Incomplete eTAR Documentation for PRN Oxygen Therapy
Penalty
Summary
The deficiency involves the facility’s failure to maintain complete and accurate medical records for a resident receiving PRN oxygen therapy. The resident, an older adult admitted with dementia and heart failure, had a care plan indicating oxygen therapy related to shortness of breath due to CHF, with interventions including reassurance, assistance via call system, and staying with the resident during episodes of respiratory distress. The resident’s MDS assessment documented oxygen therapy under Section O for special treatments and procedures. However, review of the resident’s eTAR for January 2026 showed an order for oxygen at 2–5 LPM via nasal cannula as needed for shortness of breath, but the eTAR lacked documentation of oxygen administration, including oxygen use, pulse, respiratory rate, and time completed.
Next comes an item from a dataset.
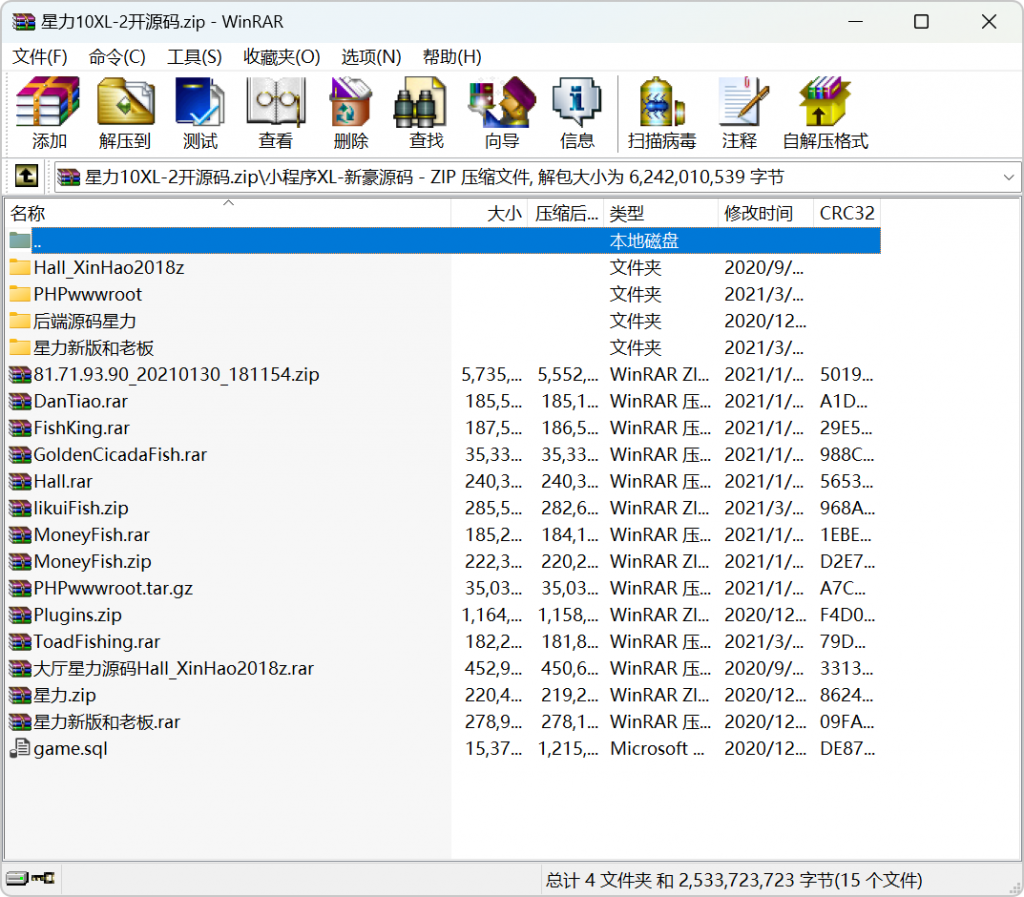Screen dimensions: 1024x897
Task: Click the up one level arrow button
Action: 26,177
During interviews, the ADON stated that nurses were expected to document the resident’s oxygen status on the eTAR and not solely in the vital signs section, explaining that without eTAR documentation they would not know if the resident was using oxygen more regularly or needed it more than PRN. The Administrator confirmed that nursing staff were expected to document residents’ treatments on the corresponding eTAR and acknowledged that, in this case, documentation was present only under vital signs and not on the eTAR. The Administrator further stated that if a treatment was not documented, they would not be able to determine if the treatment was completed. The facility’s documentation policy stated that the facility would maintain complete and accurate documentation for each resident on all appropriate clinical record sheets, which was not followed in this instance.